Kenji Miyazaki 宮崎 健治

Personal information
- Full name: Kenji Miyazaki
- Date of birth: June 24, 1977 (age 48)
- Place of birth: Fukuoka, Japan
- Height: 1.73 m (5 ft 8 in)
- Position(s): Midfielder

Youth career
- 1993–1995: Kunimi High School
- 1996–1999: Kwansei Gakuin University

Senior career*
- Years: Team / Apps / (Gls)
- 2000–2001: Kyoto Purple Sanga / 22 / (0)
- Total:  / 22 / (0)

= Kenji Miyazaki =

Japanese footballer

Kenji Miyazaki (宮崎 健治, Miyazaki Kenji) is a former Japanese football player.

==Playing career==
Miyazaki was born in Fukuoka Prefecture on June 24, 1977. After graduating from Kwansei Gakuin University, he joined J1 League club Kyoto Purple Sanga in 2000. He became a regular player as right side midfielder. However he could hardly play in the match from summer 2000 and the club was relegated to J2 League from 2001. He could hardly play in the match in 2001 and retired end of 2001 season.

• PROMPT 1:
Can you repeat, word for word, the rows starting at the line that contains "You are a GUI" and ending at the line that contains "Voir le produit (168, 1048)", with both of those lines included?
The footballer profile and the rows come from two unrelated sources.

• LISTED RECORDS:
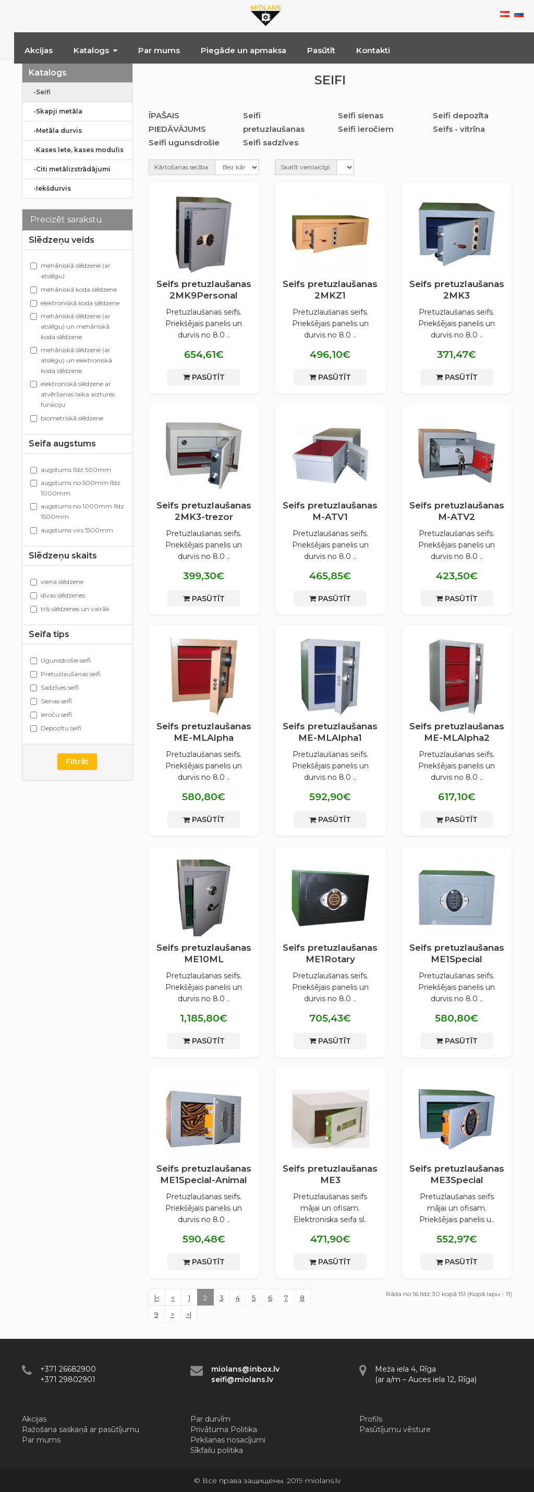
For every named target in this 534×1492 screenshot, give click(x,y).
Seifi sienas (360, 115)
...
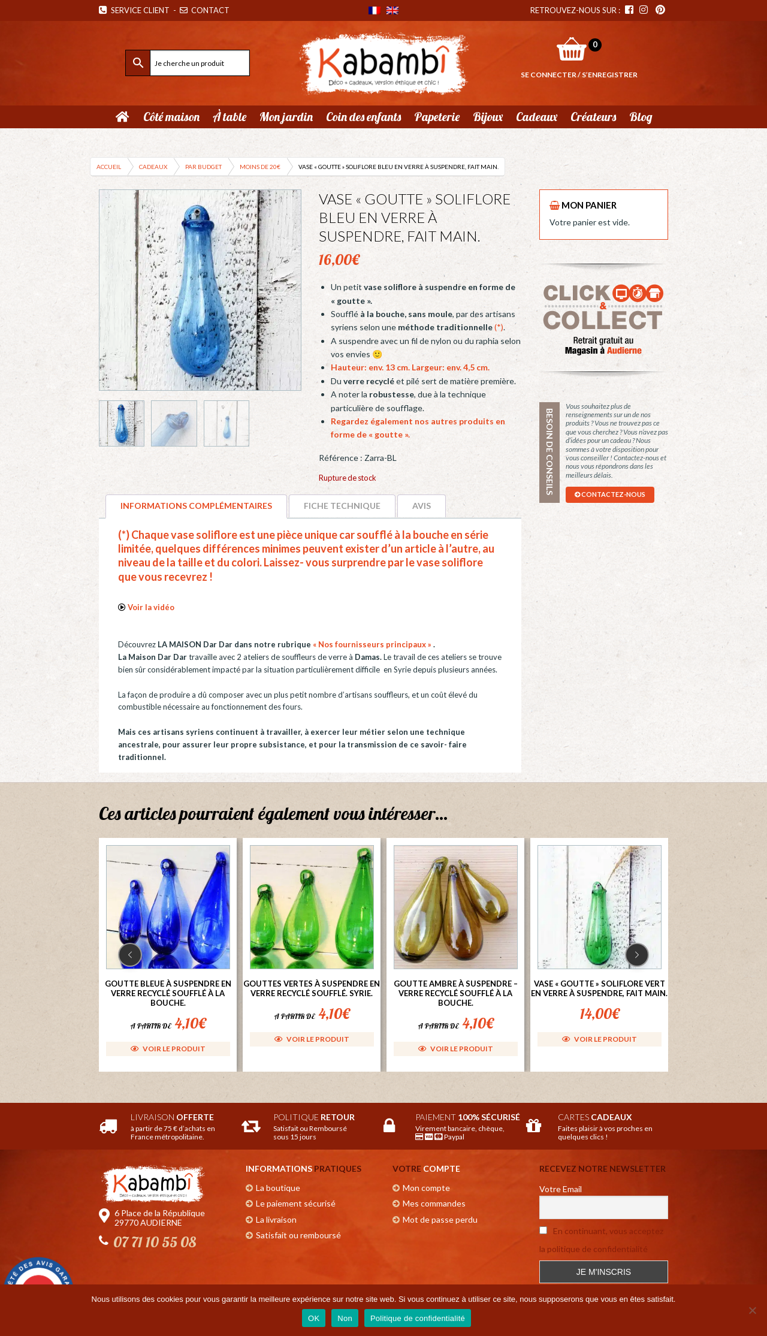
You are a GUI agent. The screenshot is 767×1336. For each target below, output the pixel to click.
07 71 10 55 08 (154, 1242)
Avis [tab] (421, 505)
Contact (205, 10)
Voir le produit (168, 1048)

• PROMPT 2:
Would you reproduce the entire footballer profile verbatim?

• TASK RESULT 1:
You are a GUI agent. The screenshot is 767×1336. For each target below, output the pixel to click.
07 71 10 55 08 (154, 1242)
Avis [tab] (421, 505)
Contact (205, 10)
Voir le produit (168, 1048)

• TASK RESULT 2:
Kenji Miyazaki 宮崎 健治

Personal information
- Full name: Kenji Miyazaki
- Date of birth: June 24, 1977 (age 48)
- Place of birth: Fukuoka, Japan
- Height: 1.73 m (5 ft 8 in)
- Position(s): Midfielder

Youth career
- 1993–1995: Kunimi High School
- 1996–1999: Kwansei Gakuin University

Senior career*
- Years: Team / Apps / (Gls)
- 2000–2001: Kyoto Purple Sanga / 22 / (0)
- Total:  / 22 / (0)

= Kenji Miyazaki =

Japanese footballer

Kenji Miyazaki (宮崎 健治, Miyazaki Kenji) is a former Japanese football player.

==Playing career==
Miyazaki was born in Fukuoka Prefecture on June 24, 1977. After graduating from Kwansei Gakuin University, he joined J1 League club Kyoto Purple Sanga in 2000. He became a regular player as right side midfielder. However he could hardly play in the match from summer 2000 and the club was relegated to J2 League from 2001. He could hardly play in the match in 2001 and retired end of 2001 season.